According to Steve Barker, Sixteenth Air Force (Air Forces Cyber) director of requirements, “12N12” aligns with strategic initiatives focused on simplifying and improving full-spectrum weapon systems using agile methodologies to best prepare for future peer-adversary threats.
“‘12N12’ will reduce the complexity of our systems, allowing Airmen to gain deeper expertise in the tools they use as well as posture our enterprise for future change,” he said.
The end state calls for replacing aged, single-purpose tools with newer, multi-purpose ones.
One antiquated tool among many is the Security Information and Event Management tool.
“The SIEM scrubs through all the data we receive and presents it to the operator in a way that is easier to view,” said Staff Sgt. Trevor Daher, 33rd Network Warfare Squadron cyber operator. “It only allows us to manage the stream of information, and it was put in place in 1999. Of course it has been updated, but it is still a 20-year-old product.”
Some newer tools both manage information and respond to alerts.
“There is a tool called a SOAR, a Security Orchestration and Automated Response tool,” said Daher. “This tool reviews data and can be programmed to respond or react to individual alerts in different ways. You tell it what to do – it sees an alert and executes a checklist for you.”

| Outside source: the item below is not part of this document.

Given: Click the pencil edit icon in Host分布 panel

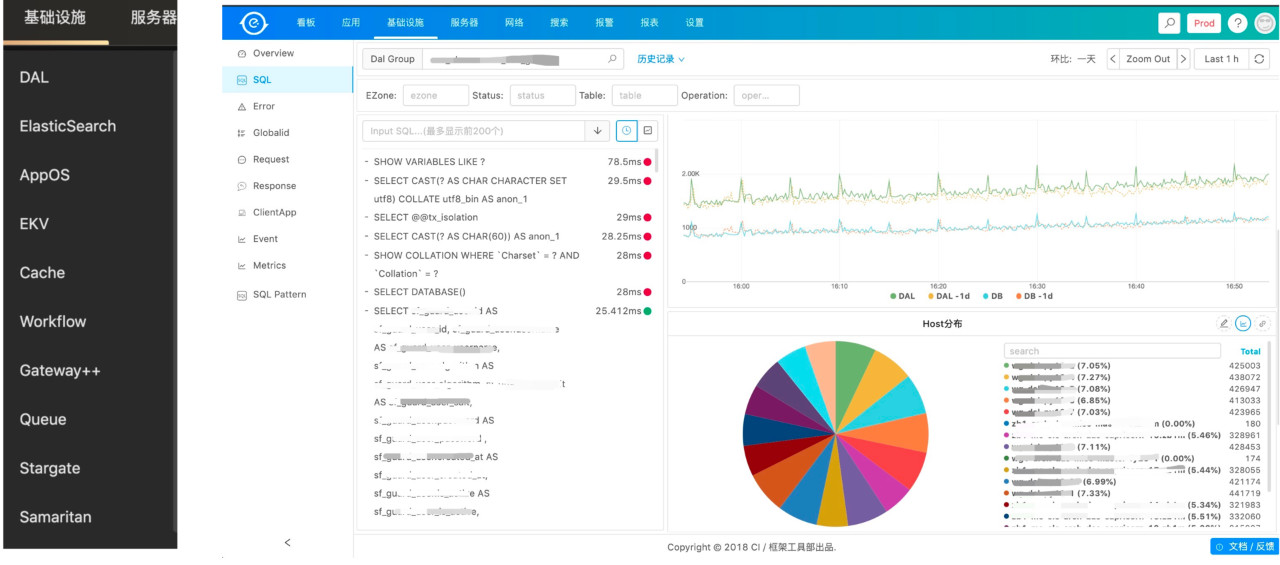Looking at the screenshot, I should click(1223, 324).
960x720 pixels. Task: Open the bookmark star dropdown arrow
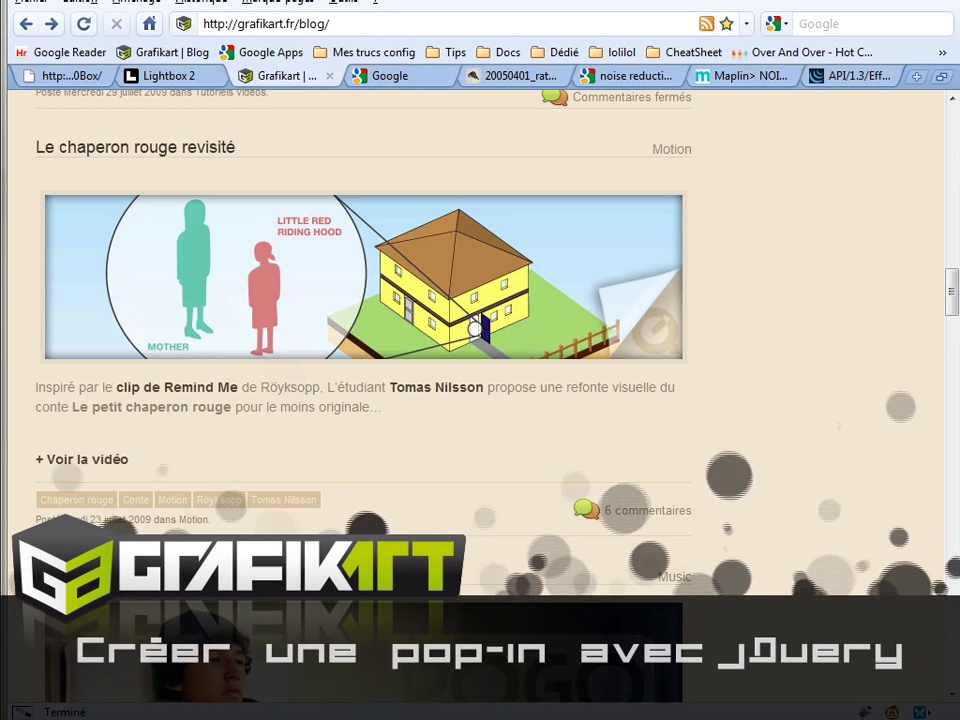tap(745, 24)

For the aviation enthusiast, an aircraft analogy may help to better understand an operator’s current workspace.
“Think of this from a pilot perspective,” said Chief Master Sgt. Michael Clutz, 26th COG superintendent. “If I had to press 40 different buttons to fire a missile, nobody would think that was ok. Our cyber Airmen currently have to carry that burden. We are trying to make life better for them through this initiative while taking it to the adversary. The number of applications a weapon system employs is the number of things the operators must be familiar with.”
The prospect of having to master fewer weapon systems tools is an encouraging future for Daher.
“Replacing our old tools with new ones would be amazing,” he said. “These tools have capabilities we don’t currently have. Many of them can automate a decent portion of what we do, allowing us to spend more time investigating more malicious activities.”
Within the cybersecurity arena, time is one factor that separates winners from losers.
“In 18 minutes, 49 seconds a foreign nation-state actor can gain initial access into a victim’s computer before moving laterally throughout its network,” said Kern. “That is our operational urgency, and if we don’t get cybersecurity and defense right, we will lose.”
Some operators process upwards of eight million alerts per day using common computer programs, when newer, automated applications are available.
“We look at an insane amount of data from across the Air Force to determine if something is malicious or not,” said Daher. “We have seen what cyber attacks can do, and the goal is to stop those types of things from happening. To do that, we have to monitor our entire network. These new tools could change everything. Being able to better see data enables other Air Force missions to do what they need to do without cyber interruption.”
To keep pace with the goal date, a project team meets weekly to share updates and discuss obstacles and how to mitigate them. Additionally, Air Combat Command has adopted a new approach to cyber weapon systems development.
“The status quo will not work,” said Kern. “Air Combat Command’s efforts to implement agile methods will be critical to achieving our desired July 1, 2020 end state. “By next year, you can expect to see an Airman sitting at a single console, conducting cybersecurity and defense, and not having to move from system to system to do their job,” said Kern.